Tim Hawkinson, who lives in Los Angeles, is known for the obsessive detail of his sculptures and drawings, which are often based on aspects of his own body. In this case, however, he has built a larger than life old woman sitting at a spinning wheel but it is constructed of cast-off clear plastic bottles. The platform beneath her, covered in bicycle tracks, turns slowly causing her to move, an animatronic figure spinning her yarn, with barely noticeable speed. Recognizable as a homey 19th century character, she is rendered in the materials that clog our landfills and pollute our oceans. The wry title is Orrery, (2010) the model of the solar system.
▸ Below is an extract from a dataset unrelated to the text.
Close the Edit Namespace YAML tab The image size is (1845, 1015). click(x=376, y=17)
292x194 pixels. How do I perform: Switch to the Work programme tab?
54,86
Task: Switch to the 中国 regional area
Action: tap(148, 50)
The political implications of labor are reinforced as well by Andrea Bowers in rendering of the Industrial Workers of the World motto onto collapsed cardboard boxes: One Big Union (2010). The allegorical figure of Liberty, a woman carrying a torch to light the way for the workers, alludes to the role women played in the unions historically, a role Bowers supports today.
Josiah McElheny, who lives in New York, is known for his hand blown glass and this show includes glass goblets and dishes that he copied from Renaissance paintings of the last supper, notable for the difference in styles. English artist Grayson Perry's ceramics feature elaborate narratives but this show also includes a tapestry called Map of Truths and Beliefs (2011) that integrates his own personal beliefs and experiences with historic pilgrimage sites.
The exhibition doesn't demand conclusions or attempt to boost a school of craft in art but it does raise a number of questions about the role of the artist today. For more information, go to sbma.net.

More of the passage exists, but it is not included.